Kadrowy problem Energi MKS-u. Kontuzje dopadły kaliszan
Czterech zawodników Energi MKS-u Kalisz zmaga się z kontuzjami. Szczególnie dotkliwa może być absencja Macieja Pilitowskiego, który prezentował się bardzo dobrze w sparingach.

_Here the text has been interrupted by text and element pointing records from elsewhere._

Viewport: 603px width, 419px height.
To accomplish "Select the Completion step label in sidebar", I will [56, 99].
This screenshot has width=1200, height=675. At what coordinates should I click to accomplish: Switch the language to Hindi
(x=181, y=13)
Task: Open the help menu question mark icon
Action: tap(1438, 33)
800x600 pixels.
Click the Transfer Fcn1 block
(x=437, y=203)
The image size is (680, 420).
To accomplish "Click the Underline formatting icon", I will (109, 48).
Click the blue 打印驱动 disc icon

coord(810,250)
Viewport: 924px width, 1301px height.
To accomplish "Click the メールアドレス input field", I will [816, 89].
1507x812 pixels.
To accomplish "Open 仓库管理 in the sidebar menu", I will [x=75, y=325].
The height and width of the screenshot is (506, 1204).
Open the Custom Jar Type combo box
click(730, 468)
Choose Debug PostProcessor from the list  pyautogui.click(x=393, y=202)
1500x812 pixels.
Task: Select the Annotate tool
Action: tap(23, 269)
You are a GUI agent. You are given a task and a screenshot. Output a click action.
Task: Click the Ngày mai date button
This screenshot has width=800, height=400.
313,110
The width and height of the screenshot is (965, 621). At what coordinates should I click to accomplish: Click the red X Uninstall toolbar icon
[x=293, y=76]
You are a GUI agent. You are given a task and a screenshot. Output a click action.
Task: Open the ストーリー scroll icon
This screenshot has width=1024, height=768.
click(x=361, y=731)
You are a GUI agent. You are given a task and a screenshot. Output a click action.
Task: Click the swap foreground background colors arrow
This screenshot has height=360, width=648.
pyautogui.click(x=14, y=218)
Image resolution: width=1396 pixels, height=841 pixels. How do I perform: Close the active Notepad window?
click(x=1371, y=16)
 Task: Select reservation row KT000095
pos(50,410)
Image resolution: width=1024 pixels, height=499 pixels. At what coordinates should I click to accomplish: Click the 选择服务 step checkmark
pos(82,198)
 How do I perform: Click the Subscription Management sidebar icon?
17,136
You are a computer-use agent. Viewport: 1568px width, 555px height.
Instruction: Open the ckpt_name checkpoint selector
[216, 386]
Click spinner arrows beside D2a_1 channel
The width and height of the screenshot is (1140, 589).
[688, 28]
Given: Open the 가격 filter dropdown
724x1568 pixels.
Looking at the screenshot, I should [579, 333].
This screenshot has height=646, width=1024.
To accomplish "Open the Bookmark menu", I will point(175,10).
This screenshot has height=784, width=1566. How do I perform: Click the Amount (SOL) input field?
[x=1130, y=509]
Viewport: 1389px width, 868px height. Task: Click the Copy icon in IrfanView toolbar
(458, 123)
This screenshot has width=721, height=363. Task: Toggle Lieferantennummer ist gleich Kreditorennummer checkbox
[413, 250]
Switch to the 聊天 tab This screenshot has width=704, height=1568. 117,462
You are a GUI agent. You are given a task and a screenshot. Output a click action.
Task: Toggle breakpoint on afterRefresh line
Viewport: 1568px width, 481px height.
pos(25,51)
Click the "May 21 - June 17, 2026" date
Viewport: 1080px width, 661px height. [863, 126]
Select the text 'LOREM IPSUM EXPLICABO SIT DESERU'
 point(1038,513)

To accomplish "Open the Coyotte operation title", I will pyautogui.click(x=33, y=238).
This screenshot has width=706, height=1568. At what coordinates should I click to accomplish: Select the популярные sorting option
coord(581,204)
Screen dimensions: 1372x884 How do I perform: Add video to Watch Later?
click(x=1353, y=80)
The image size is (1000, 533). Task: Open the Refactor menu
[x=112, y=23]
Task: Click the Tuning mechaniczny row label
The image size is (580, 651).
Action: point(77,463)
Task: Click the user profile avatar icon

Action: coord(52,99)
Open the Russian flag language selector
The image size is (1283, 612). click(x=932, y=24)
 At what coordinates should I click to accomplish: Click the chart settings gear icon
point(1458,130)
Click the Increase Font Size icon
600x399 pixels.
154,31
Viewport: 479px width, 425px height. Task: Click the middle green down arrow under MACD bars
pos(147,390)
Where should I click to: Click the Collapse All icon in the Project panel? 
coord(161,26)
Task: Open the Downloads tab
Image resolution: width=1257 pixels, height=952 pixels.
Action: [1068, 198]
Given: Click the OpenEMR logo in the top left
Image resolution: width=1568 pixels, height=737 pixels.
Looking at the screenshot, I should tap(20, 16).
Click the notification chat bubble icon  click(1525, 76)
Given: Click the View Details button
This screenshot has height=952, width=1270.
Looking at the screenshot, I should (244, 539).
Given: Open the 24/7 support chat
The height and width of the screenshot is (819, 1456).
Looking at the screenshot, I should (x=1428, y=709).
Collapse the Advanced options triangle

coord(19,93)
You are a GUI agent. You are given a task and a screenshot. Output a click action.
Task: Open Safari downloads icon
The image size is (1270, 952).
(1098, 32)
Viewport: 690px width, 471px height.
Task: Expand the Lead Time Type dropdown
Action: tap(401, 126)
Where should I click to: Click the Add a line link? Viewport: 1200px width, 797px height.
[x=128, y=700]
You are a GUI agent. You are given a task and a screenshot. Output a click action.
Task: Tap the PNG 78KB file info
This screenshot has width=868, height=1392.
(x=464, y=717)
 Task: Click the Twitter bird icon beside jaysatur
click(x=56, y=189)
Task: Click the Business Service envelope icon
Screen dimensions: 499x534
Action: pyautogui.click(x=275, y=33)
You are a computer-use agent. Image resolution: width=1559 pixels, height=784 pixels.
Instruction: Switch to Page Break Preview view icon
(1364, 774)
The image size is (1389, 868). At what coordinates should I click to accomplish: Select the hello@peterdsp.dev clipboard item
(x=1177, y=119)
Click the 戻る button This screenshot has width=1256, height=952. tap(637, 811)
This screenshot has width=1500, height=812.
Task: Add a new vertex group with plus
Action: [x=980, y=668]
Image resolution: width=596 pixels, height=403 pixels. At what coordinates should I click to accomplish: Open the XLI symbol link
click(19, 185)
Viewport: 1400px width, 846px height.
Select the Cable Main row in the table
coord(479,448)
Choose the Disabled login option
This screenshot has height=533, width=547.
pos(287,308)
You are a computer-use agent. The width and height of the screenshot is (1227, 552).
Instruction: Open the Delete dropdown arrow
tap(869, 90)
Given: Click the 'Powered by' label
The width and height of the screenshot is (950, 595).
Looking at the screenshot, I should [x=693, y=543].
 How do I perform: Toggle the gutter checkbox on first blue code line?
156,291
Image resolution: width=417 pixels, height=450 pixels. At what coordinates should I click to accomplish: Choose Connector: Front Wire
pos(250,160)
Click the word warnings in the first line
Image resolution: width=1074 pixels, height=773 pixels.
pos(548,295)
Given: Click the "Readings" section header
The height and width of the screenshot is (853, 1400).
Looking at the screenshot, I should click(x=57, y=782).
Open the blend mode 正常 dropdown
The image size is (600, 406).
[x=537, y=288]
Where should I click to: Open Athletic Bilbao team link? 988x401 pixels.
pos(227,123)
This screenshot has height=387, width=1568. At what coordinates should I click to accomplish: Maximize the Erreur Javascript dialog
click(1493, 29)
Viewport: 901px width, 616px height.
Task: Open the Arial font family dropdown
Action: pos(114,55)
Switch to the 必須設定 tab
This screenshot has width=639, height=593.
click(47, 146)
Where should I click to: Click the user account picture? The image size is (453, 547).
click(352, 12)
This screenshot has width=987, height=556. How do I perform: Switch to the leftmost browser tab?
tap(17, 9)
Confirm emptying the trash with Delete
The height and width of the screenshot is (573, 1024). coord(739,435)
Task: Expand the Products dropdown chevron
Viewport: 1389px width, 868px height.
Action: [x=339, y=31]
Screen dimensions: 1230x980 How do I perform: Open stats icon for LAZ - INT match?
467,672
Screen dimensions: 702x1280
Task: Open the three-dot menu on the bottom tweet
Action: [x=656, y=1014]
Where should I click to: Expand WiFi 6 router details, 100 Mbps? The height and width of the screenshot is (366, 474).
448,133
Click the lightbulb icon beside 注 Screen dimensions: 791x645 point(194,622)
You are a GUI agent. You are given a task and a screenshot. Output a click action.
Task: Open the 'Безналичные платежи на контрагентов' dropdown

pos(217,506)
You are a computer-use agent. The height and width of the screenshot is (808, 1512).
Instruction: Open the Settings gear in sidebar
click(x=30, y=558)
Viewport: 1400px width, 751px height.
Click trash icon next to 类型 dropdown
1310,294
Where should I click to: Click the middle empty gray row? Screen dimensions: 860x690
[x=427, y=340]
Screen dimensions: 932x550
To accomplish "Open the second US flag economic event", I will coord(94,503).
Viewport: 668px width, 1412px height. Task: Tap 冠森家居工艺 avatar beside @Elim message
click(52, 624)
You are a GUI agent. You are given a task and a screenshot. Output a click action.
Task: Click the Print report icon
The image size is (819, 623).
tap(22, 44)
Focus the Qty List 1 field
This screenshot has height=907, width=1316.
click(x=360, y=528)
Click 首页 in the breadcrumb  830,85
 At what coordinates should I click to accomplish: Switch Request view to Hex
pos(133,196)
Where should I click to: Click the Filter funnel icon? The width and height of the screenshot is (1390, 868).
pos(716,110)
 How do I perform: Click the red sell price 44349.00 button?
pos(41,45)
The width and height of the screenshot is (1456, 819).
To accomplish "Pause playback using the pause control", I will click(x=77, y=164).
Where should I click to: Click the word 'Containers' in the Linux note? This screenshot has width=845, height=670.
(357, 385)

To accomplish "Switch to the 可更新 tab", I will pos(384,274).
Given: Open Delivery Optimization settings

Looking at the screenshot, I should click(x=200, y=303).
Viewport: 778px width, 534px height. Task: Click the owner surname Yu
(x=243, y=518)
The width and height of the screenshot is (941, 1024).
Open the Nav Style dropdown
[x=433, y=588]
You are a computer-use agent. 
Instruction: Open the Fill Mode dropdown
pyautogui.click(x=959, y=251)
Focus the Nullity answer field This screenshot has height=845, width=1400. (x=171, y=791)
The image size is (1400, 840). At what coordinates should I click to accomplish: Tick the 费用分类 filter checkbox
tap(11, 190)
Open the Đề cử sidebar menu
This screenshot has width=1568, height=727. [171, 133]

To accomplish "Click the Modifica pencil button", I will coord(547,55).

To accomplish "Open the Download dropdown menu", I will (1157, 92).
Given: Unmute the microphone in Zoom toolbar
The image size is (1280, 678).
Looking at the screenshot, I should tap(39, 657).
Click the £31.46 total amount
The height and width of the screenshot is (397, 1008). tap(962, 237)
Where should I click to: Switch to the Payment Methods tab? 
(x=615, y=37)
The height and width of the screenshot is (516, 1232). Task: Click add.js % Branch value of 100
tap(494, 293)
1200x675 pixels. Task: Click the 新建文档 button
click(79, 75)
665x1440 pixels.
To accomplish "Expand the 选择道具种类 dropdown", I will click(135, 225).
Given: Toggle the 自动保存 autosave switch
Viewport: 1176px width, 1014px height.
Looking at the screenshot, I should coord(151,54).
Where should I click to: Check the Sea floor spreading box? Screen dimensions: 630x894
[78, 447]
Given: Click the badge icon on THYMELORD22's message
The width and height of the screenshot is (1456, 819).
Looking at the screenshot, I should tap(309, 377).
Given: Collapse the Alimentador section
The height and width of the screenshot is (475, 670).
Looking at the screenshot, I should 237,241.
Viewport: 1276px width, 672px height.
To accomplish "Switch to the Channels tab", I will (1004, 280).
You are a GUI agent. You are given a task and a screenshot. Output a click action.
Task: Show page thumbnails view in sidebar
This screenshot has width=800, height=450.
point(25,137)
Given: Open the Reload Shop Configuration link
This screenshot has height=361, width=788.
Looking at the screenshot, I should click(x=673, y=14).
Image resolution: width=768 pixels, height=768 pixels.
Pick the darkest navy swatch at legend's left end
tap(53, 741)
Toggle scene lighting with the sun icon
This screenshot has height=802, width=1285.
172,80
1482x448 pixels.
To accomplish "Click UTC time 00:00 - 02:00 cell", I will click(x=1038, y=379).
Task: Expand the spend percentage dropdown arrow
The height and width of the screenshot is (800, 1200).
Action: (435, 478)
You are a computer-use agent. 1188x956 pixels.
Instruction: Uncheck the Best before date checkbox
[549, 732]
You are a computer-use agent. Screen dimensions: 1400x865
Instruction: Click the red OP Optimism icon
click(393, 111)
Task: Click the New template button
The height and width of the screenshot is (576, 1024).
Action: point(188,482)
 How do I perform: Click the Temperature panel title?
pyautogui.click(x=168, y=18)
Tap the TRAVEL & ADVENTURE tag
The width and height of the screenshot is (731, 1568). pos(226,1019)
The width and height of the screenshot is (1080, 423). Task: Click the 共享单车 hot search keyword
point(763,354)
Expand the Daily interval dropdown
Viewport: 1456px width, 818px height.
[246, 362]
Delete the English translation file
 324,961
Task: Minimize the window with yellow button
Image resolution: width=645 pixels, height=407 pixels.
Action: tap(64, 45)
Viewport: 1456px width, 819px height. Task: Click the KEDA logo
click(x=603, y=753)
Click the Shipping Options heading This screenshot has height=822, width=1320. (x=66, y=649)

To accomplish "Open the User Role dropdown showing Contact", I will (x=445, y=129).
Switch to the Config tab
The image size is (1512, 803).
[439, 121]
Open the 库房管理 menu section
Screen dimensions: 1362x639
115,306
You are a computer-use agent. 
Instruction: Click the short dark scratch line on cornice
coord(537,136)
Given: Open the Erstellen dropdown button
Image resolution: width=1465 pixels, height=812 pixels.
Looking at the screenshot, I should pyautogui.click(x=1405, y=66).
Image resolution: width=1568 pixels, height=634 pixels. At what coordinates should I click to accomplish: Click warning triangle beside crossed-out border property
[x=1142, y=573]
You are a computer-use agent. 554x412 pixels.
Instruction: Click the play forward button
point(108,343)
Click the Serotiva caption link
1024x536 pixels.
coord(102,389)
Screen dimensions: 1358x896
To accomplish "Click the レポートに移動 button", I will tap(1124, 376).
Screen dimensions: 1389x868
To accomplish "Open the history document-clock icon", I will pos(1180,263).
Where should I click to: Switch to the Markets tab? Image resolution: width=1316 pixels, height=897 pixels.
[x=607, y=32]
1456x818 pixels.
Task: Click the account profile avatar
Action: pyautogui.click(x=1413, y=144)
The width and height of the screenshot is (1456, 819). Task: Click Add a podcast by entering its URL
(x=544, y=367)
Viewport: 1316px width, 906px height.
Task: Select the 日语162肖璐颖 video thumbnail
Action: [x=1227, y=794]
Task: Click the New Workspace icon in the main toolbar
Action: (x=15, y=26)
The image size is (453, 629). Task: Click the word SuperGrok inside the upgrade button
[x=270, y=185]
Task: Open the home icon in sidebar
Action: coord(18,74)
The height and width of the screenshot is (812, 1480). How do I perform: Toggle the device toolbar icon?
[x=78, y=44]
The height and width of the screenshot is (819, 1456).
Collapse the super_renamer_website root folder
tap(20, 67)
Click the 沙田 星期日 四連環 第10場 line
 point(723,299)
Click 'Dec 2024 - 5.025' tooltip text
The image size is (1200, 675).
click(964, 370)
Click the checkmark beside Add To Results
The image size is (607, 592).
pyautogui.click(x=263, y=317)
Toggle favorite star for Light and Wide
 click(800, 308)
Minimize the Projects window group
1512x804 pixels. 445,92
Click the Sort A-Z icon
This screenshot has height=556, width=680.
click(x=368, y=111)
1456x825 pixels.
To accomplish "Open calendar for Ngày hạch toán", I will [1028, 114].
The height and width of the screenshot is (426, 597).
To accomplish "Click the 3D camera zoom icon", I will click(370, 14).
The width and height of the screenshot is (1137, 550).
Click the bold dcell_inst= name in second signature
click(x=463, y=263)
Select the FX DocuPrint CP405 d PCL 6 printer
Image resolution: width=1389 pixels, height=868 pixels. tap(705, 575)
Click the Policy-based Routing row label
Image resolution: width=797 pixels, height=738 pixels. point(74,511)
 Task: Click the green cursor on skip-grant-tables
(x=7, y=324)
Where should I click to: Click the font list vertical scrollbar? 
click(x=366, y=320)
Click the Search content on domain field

Niemiłym zaskoczeniem dla kaliskich kibiców był widok Macieja Pilitowskiego z ręką w gipsie podczas drugiego dnia Szczypiorno Cup. "Pilot" bardzo dobrze spisał się w meczach z MOL-Pickiem Szeged i Motorem Zaporoże. Szybko znalazł wspólny język z zespołem. - Mam lekki uraz nadgarstka. Po meczu nic nie czułem, dopiero rano, kiedy się obudziłem, poczułem ból - przekazuje Pilitowski. Pierwsza diagnoza mówi o pęknięciu nadgarstka lewej ręki. - Mam nadzieję, że obejdzie się bez przerwy - dodaje.
- To taki zawodnik, który mówi "zatapeujemy trenerze i będę grał". Nie da się pewnych rzeczy przeskoczyć - uspokaja Paweł Rusek. - Uważam, że warto poczekać tydzień dłużej. Zawodnik wyzdrowieje, będzie gotowy do gry, to będzie pomagał zespołowi. Szczęście w nieszczęściu, że to nie jest ręka rzucająca. Wtedy mówilibyśmy o 4-5 miesiącach przerwy - dodaje.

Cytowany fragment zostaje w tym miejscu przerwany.